Available data:
* * *
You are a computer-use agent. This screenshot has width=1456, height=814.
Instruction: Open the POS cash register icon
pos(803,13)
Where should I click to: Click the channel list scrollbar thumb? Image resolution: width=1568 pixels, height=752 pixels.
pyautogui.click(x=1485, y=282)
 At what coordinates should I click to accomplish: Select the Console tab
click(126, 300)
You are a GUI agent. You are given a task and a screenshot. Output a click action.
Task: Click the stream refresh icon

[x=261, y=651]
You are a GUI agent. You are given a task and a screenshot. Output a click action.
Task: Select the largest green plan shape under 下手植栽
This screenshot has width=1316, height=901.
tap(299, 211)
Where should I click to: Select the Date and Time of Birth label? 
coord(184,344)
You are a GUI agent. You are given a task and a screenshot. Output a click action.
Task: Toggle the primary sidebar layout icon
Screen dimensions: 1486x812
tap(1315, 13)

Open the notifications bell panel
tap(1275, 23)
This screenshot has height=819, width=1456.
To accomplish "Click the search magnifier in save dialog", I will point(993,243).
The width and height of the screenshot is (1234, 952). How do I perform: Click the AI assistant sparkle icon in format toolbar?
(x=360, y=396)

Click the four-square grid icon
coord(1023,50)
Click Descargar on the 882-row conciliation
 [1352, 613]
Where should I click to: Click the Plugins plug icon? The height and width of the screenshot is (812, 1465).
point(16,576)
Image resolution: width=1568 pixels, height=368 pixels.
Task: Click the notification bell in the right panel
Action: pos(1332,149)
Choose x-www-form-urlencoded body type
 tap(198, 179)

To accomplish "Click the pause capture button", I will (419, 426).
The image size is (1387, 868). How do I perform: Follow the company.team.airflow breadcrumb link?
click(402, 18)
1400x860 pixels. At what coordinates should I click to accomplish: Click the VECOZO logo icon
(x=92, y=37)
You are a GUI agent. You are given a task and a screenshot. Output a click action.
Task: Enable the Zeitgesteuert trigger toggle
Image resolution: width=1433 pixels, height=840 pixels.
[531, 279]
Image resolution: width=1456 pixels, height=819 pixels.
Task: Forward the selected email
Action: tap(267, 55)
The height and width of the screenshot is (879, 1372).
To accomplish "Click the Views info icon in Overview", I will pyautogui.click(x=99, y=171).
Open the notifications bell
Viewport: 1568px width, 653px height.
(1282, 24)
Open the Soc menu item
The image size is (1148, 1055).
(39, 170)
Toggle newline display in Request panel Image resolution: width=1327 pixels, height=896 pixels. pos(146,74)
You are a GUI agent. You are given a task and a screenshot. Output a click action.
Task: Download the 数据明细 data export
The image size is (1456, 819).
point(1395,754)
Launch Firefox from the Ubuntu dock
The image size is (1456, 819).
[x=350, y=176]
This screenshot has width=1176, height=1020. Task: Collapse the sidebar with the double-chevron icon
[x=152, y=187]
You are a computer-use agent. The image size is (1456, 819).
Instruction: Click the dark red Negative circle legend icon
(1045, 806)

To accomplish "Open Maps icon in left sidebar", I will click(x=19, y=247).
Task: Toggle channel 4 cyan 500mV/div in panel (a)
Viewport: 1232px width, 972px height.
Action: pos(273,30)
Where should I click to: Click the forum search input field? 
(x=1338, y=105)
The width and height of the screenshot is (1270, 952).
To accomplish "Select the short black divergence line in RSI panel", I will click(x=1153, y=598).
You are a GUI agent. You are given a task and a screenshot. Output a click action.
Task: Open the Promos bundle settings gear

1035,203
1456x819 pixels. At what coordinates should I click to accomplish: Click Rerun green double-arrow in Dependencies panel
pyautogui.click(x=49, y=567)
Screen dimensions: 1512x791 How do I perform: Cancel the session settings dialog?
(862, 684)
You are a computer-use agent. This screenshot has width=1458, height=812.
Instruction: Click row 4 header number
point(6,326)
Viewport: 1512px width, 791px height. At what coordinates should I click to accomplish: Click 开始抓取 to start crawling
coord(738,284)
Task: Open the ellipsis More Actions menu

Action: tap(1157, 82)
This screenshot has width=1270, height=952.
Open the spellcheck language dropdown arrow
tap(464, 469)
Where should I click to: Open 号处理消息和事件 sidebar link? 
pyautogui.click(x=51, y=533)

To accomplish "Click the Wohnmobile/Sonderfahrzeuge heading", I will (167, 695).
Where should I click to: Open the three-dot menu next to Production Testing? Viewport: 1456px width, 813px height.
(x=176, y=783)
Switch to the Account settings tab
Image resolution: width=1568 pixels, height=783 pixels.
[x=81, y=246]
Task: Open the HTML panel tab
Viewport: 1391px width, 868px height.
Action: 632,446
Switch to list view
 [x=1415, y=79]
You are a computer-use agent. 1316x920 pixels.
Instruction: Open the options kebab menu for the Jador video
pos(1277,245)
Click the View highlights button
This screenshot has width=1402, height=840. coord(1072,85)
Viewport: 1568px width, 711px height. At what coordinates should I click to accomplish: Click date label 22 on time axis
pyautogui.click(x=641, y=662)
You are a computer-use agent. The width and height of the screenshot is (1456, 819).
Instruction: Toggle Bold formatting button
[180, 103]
* * *
The whole listing is to be transcribed exactly.

You are a computer-use agent. This screenshot has width=1456, height=814.
Instruction: Open the POS cash register icon
pos(803,13)
Where should I click to: Click the channel list scrollbar thumb? Image resolution: width=1568 pixels, height=752 pixels.
pyautogui.click(x=1485, y=282)
 At what coordinates should I click to accomplish: Select the Console tab
click(126, 300)
You are a GUI agent. You are given a task and a screenshot. Output a click action.
Task: Click the stream refresh icon

[x=261, y=651]
You are a GUI agent. You are given a task and a screenshot. Output a click action.
Task: Select the largest green plan shape under 下手植栽
This screenshot has width=1316, height=901.
tap(299, 211)
Where should I click to: Select the Date and Time of Birth label? 
coord(184,344)
You are a GUI agent. You are given a task and a screenshot. Output a click action.
Task: Toggle the primary sidebar layout icon
Screen dimensions: 1486x812
tap(1315, 13)

Open the notifications bell panel
tap(1275, 23)
This screenshot has height=819, width=1456.
To accomplish "Click the search magnifier in save dialog", I will point(993,243).
The width and height of the screenshot is (1234, 952). How do I perform: Click the AI assistant sparkle icon in format toolbar?
(x=360, y=396)

Click the four-square grid icon
coord(1023,50)
Click Descargar on the 882-row conciliation
 [1352, 613]
Where should I click to: Click the Plugins plug icon? The height and width of the screenshot is (812, 1465).
point(16,576)
Image resolution: width=1568 pixels, height=368 pixels.
Task: Click the notification bell in the right panel
Action: pos(1332,149)
Choose x-www-form-urlencoded body type
 tap(198, 179)

To accomplish "Click the pause capture button", I will (419, 426).
The image size is (1387, 868). How do I perform: Follow the company.team.airflow breadcrumb link?
click(402, 18)
1400x860 pixels. At what coordinates should I click to accomplish: Click the VECOZO logo icon
(x=92, y=37)
You are a GUI agent. You are given a task and a screenshot. Output a click action.
Task: Enable the Zeitgesteuert trigger toggle
Image resolution: width=1433 pixels, height=840 pixels.
[531, 279]
Image resolution: width=1456 pixels, height=819 pixels.
Task: Forward the selected email
Action: tap(267, 55)
The height and width of the screenshot is (879, 1372).
To accomplish "Click the Views info icon in Overview", I will pyautogui.click(x=99, y=171).
Open the notifications bell
Viewport: 1568px width, 653px height.
(1282, 24)
Open the Soc menu item
The image size is (1148, 1055).
(39, 170)
Toggle newline display in Request panel Image resolution: width=1327 pixels, height=896 pixels. pos(146,74)
You are a GUI agent. You are given a task and a screenshot. Output a click action.
Task: Download the 数据明细 data export
The image size is (1456, 819).
point(1395,754)
Launch Firefox from the Ubuntu dock
The image size is (1456, 819).
[x=350, y=176]
This screenshot has width=1176, height=1020. Task: Collapse the sidebar with the double-chevron icon
[x=152, y=187]
You are a computer-use agent. The image size is (1456, 819).
Instruction: Click the dark red Negative circle legend icon
(1045, 806)

To accomplish "Open Maps icon in left sidebar", I will click(x=19, y=247).
Task: Toggle channel 4 cyan 500mV/div in panel (a)
Viewport: 1232px width, 972px height.
Action: pos(273,30)
Where should I click to: Click the forum search input field? 
(x=1338, y=105)
The width and height of the screenshot is (1270, 952).
To accomplish "Select the short black divergence line in RSI panel", I will click(x=1153, y=598).
You are a GUI agent. You are given a task and a screenshot. Output a click action.
Task: Open the Promos bundle settings gear

1035,203
1456x819 pixels. At what coordinates should I click to accomplish: Click Rerun green double-arrow in Dependencies panel
pyautogui.click(x=49, y=567)
Screen dimensions: 1512x791 How do I perform: Cancel the session settings dialog?
(862, 684)
You are a computer-use agent. This screenshot has width=1458, height=812.
Instruction: Click row 4 header number
point(6,326)
Viewport: 1512px width, 791px height. At what coordinates should I click to accomplish: Click 开始抓取 to start crawling
coord(738,284)
Task: Open the ellipsis More Actions menu

Action: tap(1157, 82)
This screenshot has width=1270, height=952.
Open the spellcheck language dropdown arrow
tap(464, 469)
Where should I click to: Open 号处理消息和事件 sidebar link? 
pyautogui.click(x=51, y=533)

To accomplish "Click the Wohnmobile/Sonderfahrzeuge heading", I will (167, 695).
Where should I click to: Open the three-dot menu next to Production Testing? Viewport: 1456px width, 813px height.
(x=176, y=783)
Switch to the Account settings tab
Image resolution: width=1568 pixels, height=783 pixels.
[x=81, y=246]
Task: Open the HTML panel tab
Viewport: 1391px width, 868px height.
Action: 632,446
Switch to list view
 [x=1415, y=79]
You are a computer-use agent. 1316x920 pixels.
Instruction: Open the options kebab menu for the Jador video
pos(1277,245)
Click the View highlights button
This screenshot has width=1402, height=840. coord(1072,85)
Viewport: 1568px width, 711px height. At what coordinates should I click to accomplish: Click date label 22 on time axis
pyautogui.click(x=641, y=662)
You are a computer-use agent. The width and height of the screenshot is (1456, 819).
Instruction: Toggle Bold formatting button
[180, 103]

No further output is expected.